Графиня Вальдшейн была высокая, белокурая, худощавая женщина, лет под сорок. Лицо ее, с орлиным носом и широким, тонкогубым ртом, было мало привлекательно.
Даже большие, черные, красивые глаза не украшали ее, благодаря их хитрому и злому выражению; а напускное смирение не шло к той надменности, которой веяло от нее и которая, очевидно, лежала в основе ее характера. Графиня Яна приходилась родственницей епископу Бранкассису по женской линии, и наследие итальянской крови вылилось у нее в фанатическое ханжество и двуличность.
С нескрываемым нетерпением не сводила она глаз с гостя, но тот, казалось, не замечал ее беспокойства и равнодушно перебирал цепочку висевшего у него на шее креста и позвякивал шпорами, которых не успел еще снять. Наконец, она не выдержала и, нагнувшись к прелату, спросила вполголоса, по-итальянски:
– Что же, кузен Томассо, какие привезли вы мне новости?
Бранкассис выпрямился.
– Скверные, мадонна Джиованна! Мое посольство окончательно не удалось!
– Барон во всем отказал? – пробормотала графиня, бледнея.
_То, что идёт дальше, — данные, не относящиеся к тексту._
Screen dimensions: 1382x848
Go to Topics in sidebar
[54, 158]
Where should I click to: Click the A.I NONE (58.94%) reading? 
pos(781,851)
– Почти. Да я вам подробно расскажу мою беседу с бароном Рабштейном. Прежде всего, я изложил ему, конечно, предположение насчет брака вашего сына с его дочерью Руженой. На это он отказал наотрез, добавив, что малютка уже просватана за сына Генриха фон Розенберга, и обручение их должно состояться на днях. Да и помимо этого, молодой граф в зятья ему не годится потому, что он легкомыслен и дерзок, – словом, так же мало ему симпатичен, как и ваш муж, религиозные и политические убеждения которого Рабштейн не разделяет. „Вместо того, чтобы поддерживать партию великих баронов, защищающих свои права, – сказал он мне, – Гинек, где только может, вредит нам, цепляется за Вацлава и чуть было не помешал его захвату в Бероуне”.